Perkara tersebut tidak berlanjut ke proses hukum pidana setelah kedua belah pihak memilih menyelesaikannya melalui mediasi.

Kasus ini sempat menjadi perhatian publik setelah video penggerebekan seorang debt collector bersama seorang nasabah perempuan di sebuah rumah kos di Kecamatan Bayan viral di media sosial.

Dikutip dari TribunJateng.com, Kasatreskrim Polres Purworejo AKP Dwiyono menjelaskan, peristiwa bermula saat seorang warga mendatangi Polsek Bayan dan meminta bantuan petugas.

Pria tersebut mengaku istrinya diduga berada di sebuah rumah kos di wilayah Kecamatan Bayan.

"Atas permintaan tersebut, anggota kemudian melakukan pendampingan," kata Dwiyono, Kamis (23/7/2026).

Di lokasi, petugas menemukan perempuan tersebut berada di dalam kamar bersama seorang pria yang diketahui merupakan debt collector pinjaman online.

Sebelumnya, perempuan itu mengaku diduga diminta melakukan hubungan badan sebagai syarat untuk melunasi utang pinjaman online.

Namun, setelah dilakukan pemeriksaan, tidak ada pihak yang membuat laporan polisi.

"Dari pihak laki-laki datang bersama kuasa hukum dari Yogyakarta, sedangkan pihak perempuan bersama suaminya didampingi para legal dari Purworejo.
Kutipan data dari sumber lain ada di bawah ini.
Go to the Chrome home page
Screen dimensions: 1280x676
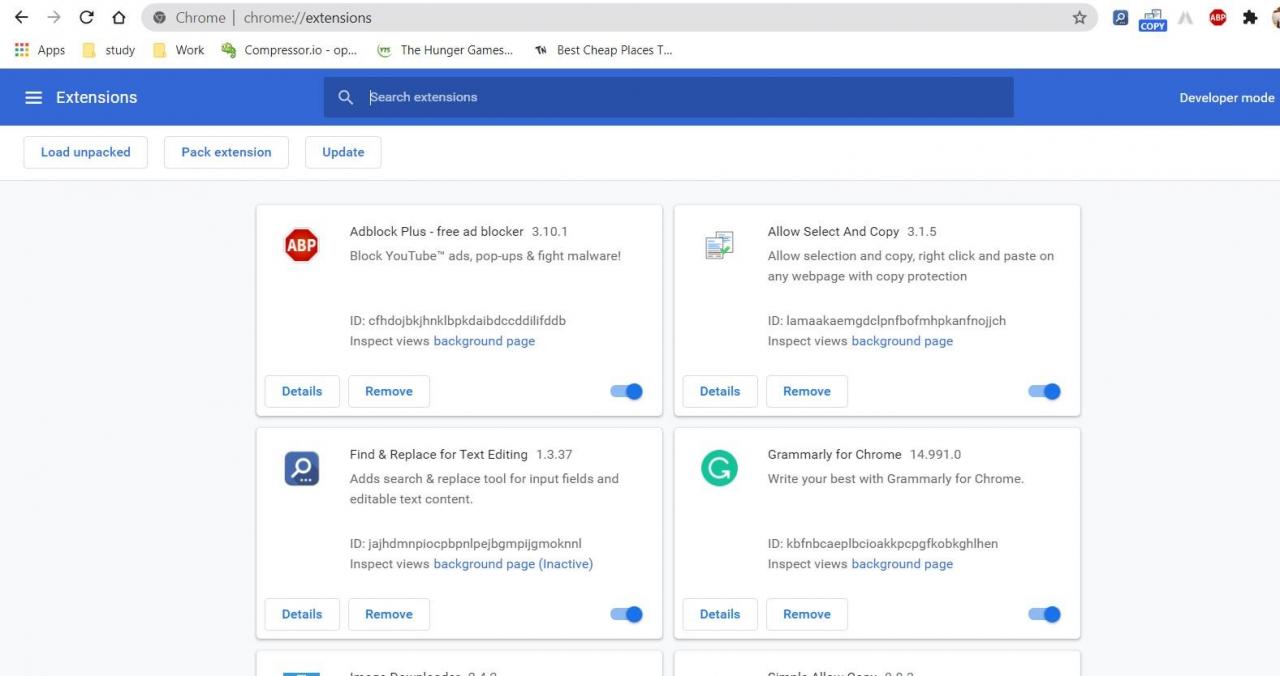click(118, 17)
Kemudian dilakukan mediasi," jelasnya.

Menurut Dwiyono, perkara tersebut akhirnya diselesaikan secara damai dan tidak berlanjut ke proses hukum pidana.
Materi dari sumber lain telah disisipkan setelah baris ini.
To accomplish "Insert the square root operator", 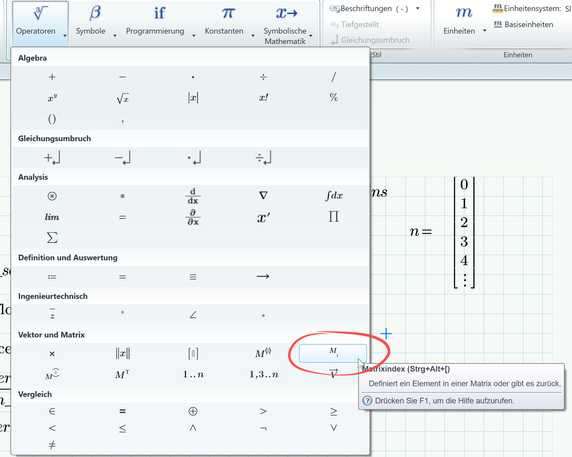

Sementara itu, pihak perusahaan pinjaman online menyatakan investigasi internal terhadap petugas penagihan yang terlibat masih terus dilakukan.

Perusahaan juga memastikan petugas penagihan tersebut telah dijatuhi sanksi disiplin karena terbukti melanggar standar operasional yang berlaku.